A animação, que mescla diálogos e narração em tcheco e dari, é uma adaptação do livro “Frišta [3]”, escrito por uma das principais jornalistas tchecas, Petra Procházokova [4]. O livro conta a história de amor entre uma estudante russa e um estudante afegão, que se conheceram em Moscou. A própria Procházokova que é casada com um afegão, tem relatado extensivamente sobre o Afeganistão. Em grande parte, seu romance “Frišta” foi inspirado na cultura afegã e em sua própria experiência de viver no Afeganistão.

O filme, coproduzido por Michaela Pavlátová [5], em parceria com eslovenos e franceses, descreve a vida de uma jovem tcheca chamada Helena que se apaixona pelo estudante afegão Nazir, em Praga, casa-se com ele e vai viver em Kabul. A animação é repleta de cenas bem-humoradas e retrata situações transculturais com cores vibrantes, como pode ser visto no trailer:

Mas a pergunta é: o prêmio, o primeiro conquistado por um filme tcheco, melhorará a opinião da maioria dos tchecos sobre o Afeganistão? Quando a União Soviética invadiu o Afeganistão, em 1979, a então socialista Tchecoslováquia apoiou oficialmente a política de Moscou e acolheu a primeira onda de estudantes afegãos [6]. O Afeganistão foi retratado pela mídia como um país irmão em seu caminho para o socialismo.

Em 2020, quando soldados tchecos se uniram às operações militares da OTAN, foi escrito um novo capítulo nas relações entre Tchecoslováquia e Afeganistão. Desde então, cerca de 12.000 soldados tchecos [7] serviram no Afeganistão, mas como em outras missões, abandonaram o país no final de junho, depois de 19 anos na região. Várias famílias afegãs [8] também migrariam para a República Tcheca, pois estariam correndo perigo de vida se permanecessem no Afeganistão, já que alguns de seus membros trabalhavam para o contingente tcheco das forças da OTAN.

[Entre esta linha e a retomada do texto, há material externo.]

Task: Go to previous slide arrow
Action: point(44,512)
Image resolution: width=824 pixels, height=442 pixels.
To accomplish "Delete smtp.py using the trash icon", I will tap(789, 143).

Durante este período, o Afeganistão foi representado como uma fonte de terrorismo e extremismo religioso. Esta imagem negativa foi reforçada pelas declarações do atual presidente, Miloš Zeman, cujo governo se negou inúmeras vezes a acolher refugiados [9] de países muçulmanos, o que viola as obrigações da União Europeia [10]. O próprio Zeman intensificou as declarações antimuçulmanas e contra imigrantes ao longo dos anos. Em 2016, por exemplo, ele afirmou  [11]que “os muçulmanos não querem trabalhar, eles preferem pedir benefícios sociais”.

No início de 2015, ele também declarou [12]:

Obávám se, aby žili ze sociálních dávek, a nikoliv aby pracovali – tak tu zemi vracíte zpátky do propasti chudoby. Dá se pravdivě říci, že uprchlíci škodí své vlastní zemi.

Minha preocupação é que (os refugiados) vivam apenas dos benefícios sociais e não do trabalho. Isso empurra seu próprio país para a pobreza. Na verdade, os migrantes prejudicam seu próprio país.

Ironicamente, em 1999, Zeman aceitou mais de 4.000 refugiados muçulmanos [13] de Kosovo, quando ocupava o cargo de primeiro-ministro.

Uma pesquisa realizada em 2019 [14] indica que para os tchecos, as principais ameaças são o “islã e os refugiados”. Enquanto o país se prepara para as eleições legislativas [15] que acontecerão nos dias 8 e 9 de outubro, vários partidos usam a retórica antimuçulmana para conquistar os votos dos conservadores.

Como os cinemas estão praticamente vazios por conta da pandemia da COVID-19 e não há muitos filmes em cartaz, tudo indica ser pouco provável que o público tcheco assista ao longa “My sunny Maad” e, assim, são remotas as chances de que algumas pessoas possam mudar de opinião sobre a cultura afegã.